South Lebanon center struggles to keep up with demand for prosthetic limbs
By Rym Ghazal Daily Star staff

Wednesday, March 28, 2007

SARAFAND: Seven months have passed since UN Security Council Resolution 1701 ended the summer 2006 war with Israel, but for some Southerners the war will never end as they struggle to live without an arm, a leg, or even a jaw. “Just going to the washroom is a real chore,” said Mohammad Nahle, 32, as he exposed a prosthetic leg and a thin smile.
“It isn’t very attractive, is it?” he joked.
Nahle lost his leg on August 12, two days before the 34-day conflict came to a close.
He was out on a rescue operation with the Lebanese Civil Defense in Nabatiyeh when he stepped on a cluster bomb – one of millions spread by Israel warplanes, artillery and rockets in the last days of the war.
UN officials have said that as many as 4 million cluster bombs were dropped over South Lebanon during the conflict. Cluster munitions spread bomblets over a wide area. Many of the bomblets do not explode on impact, but can do so later at the slightest touch, making them similar to anti-personnel land mines.
“I went there to save someone and I was the one who ended up being rescued,” said Nahle, who has tried to remain upbeat about his fate.
Sadly, his tragic story is not unique.

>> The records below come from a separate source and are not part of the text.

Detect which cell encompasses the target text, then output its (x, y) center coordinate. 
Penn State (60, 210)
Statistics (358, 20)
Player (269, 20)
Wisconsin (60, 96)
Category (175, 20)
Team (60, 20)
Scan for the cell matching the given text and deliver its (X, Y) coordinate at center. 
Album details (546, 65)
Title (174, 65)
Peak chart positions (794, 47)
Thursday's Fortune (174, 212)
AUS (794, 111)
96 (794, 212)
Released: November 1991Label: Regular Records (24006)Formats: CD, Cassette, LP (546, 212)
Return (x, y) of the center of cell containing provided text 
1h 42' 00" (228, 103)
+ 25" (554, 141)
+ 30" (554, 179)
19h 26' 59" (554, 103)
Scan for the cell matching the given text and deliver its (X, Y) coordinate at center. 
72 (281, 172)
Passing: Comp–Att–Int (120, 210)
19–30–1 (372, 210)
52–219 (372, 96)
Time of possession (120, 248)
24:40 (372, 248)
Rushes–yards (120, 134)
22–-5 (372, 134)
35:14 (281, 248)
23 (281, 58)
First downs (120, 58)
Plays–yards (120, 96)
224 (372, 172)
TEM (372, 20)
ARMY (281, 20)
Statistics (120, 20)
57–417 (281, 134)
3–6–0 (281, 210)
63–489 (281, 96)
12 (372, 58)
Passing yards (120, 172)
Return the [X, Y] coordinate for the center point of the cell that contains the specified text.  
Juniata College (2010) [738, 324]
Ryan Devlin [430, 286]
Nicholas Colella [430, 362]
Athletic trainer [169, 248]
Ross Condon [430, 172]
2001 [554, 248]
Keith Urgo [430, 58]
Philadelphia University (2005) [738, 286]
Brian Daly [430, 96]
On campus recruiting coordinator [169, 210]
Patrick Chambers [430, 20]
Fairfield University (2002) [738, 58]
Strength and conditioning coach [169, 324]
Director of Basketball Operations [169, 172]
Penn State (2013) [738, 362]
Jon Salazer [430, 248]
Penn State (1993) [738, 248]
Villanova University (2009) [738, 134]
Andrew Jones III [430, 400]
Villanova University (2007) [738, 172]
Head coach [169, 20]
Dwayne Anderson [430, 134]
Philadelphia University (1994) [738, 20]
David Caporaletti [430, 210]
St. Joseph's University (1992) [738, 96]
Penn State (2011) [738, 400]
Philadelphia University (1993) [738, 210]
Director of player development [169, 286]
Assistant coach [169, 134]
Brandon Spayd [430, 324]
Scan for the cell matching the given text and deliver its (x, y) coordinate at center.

Up to 200 of the thousands of Lebanese wounded during the war lost a limb or two to the conflict, if not immediately then over time due to inadequate treatment or supervision.
“There is no magic wand to fix what the war left behind,” said Maha Shuman Gebai, director of the Nabih Berri Rehabilitation Compound in Sarafand. The center is a key member of the Lebanese Welfare Association for the Handicapped.
Operating under the motto “Turning disability into ability,” the center is one of the only comprehensive facilities in South Lebanon dealing with amputees and other severely disabled persons.